Fetal surgery refers to the surgical treatment of the developing baby in the womb to rectify congenital defects. Surgery of the fetus is performed to fix the prenatally diagnosed anomalies. However fetal surgery is a complicated procedure and comes with lot of risks to both mother and the baby. Yet, doctors recommend fetal surgery, if the risks associated with continuing the pregnancy, without surgical intervention, outweighs the risks that come with fetal surgery. Certain abnormalities, if left to progress in the womb, may turn fatal and infant may die soon after the birth. However fetal intervention is initiated only after taking the safety of the mother into consideration. The common risks that are associated with fetal surgery are premature delivery, infection of the uterus, leaking of amniotic fluid through the membrane, potential infertility and the risk of anesthesia.

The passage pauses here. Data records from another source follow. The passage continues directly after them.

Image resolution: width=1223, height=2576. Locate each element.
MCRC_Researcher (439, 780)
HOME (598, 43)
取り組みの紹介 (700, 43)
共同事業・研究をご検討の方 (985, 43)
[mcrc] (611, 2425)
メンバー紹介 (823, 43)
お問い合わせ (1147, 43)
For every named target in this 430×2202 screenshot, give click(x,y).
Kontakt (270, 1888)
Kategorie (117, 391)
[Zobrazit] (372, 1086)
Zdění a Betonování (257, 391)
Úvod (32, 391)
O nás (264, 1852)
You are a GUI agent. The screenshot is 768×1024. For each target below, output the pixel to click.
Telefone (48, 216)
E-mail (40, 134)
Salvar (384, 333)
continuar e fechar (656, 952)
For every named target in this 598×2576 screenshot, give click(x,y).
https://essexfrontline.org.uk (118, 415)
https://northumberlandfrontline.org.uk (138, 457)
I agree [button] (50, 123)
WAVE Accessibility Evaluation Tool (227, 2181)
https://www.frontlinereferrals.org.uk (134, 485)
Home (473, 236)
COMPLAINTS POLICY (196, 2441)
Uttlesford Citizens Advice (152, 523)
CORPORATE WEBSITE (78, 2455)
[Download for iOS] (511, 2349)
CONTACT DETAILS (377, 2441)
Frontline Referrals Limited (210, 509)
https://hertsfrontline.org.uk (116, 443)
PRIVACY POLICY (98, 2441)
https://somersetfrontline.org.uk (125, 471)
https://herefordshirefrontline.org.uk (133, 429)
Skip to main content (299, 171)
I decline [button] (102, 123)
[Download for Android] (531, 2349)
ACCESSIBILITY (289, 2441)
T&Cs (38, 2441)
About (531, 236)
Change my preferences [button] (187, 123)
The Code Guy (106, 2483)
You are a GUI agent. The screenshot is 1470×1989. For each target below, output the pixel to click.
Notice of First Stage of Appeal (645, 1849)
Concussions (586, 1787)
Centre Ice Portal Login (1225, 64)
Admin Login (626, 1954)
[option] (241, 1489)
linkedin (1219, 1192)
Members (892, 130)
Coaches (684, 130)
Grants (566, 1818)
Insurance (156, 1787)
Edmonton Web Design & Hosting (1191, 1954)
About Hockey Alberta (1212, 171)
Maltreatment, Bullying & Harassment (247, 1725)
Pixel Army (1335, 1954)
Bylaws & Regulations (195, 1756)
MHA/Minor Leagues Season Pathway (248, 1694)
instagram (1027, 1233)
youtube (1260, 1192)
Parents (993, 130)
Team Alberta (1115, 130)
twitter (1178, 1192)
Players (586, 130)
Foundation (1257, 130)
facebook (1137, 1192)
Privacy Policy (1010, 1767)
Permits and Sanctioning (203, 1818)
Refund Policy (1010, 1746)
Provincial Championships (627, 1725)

There are various techniques followed to diagnose fetal anomalies. The diagnostic method can be non invasive such as ultrasound, fetal echocardiography, MRI, Radiography, Measuring MSAFP (maternal serum alpha-fetoprotein) and Measuring maternal serum beta-human chorionic gonadotropin (HCG) or invasive procedure such as amniocentesis, Chorionic villus sampling and Percutaneous umbilical blood sampling (PUBS) are used to detect the birth defects.


Types of Fetal Surgery

Depending on the incision level, fetal surgery is classified into three types.

Open Fetal Surgery

Open fetal surgery is almost similar to cesarean section and involves a total opening of the uterus. In this type of surgery, a long incision is made in the mother's abdomen and then on the uterus to reach the fetes. Once the surgical correction is performed on the fetus to treat the birth defect, the uterus and abdominal is closed back leaving the fetus intact. Open fetal surgery is performed under general anesthesia. Surgery is performed using special instruments containing staples to prevent bleeding from uterus. During the operation, warm saline water is infused to maintain the position of placenta and umbilical cord and surgeon will keep a vigil on the pulse and heart rate of the baby with the help of the oximeter. After the surgery, the mother is hospitalized for close to a week to facilitate close monitoring. One should remember that, with open fetal surgery, mother will forgo the option of vaginal delivery for the present and future deliveries. She can deliver the baby only through C-section. She may be given some medication to avoid pre term labor. Open fetal surgery is followed for the conditions like chest mass, neck mass, spinbifida, myelomeningocele and Sacrococcygeal teratoma (SCT) (a tumor at the base of the child's tail bone).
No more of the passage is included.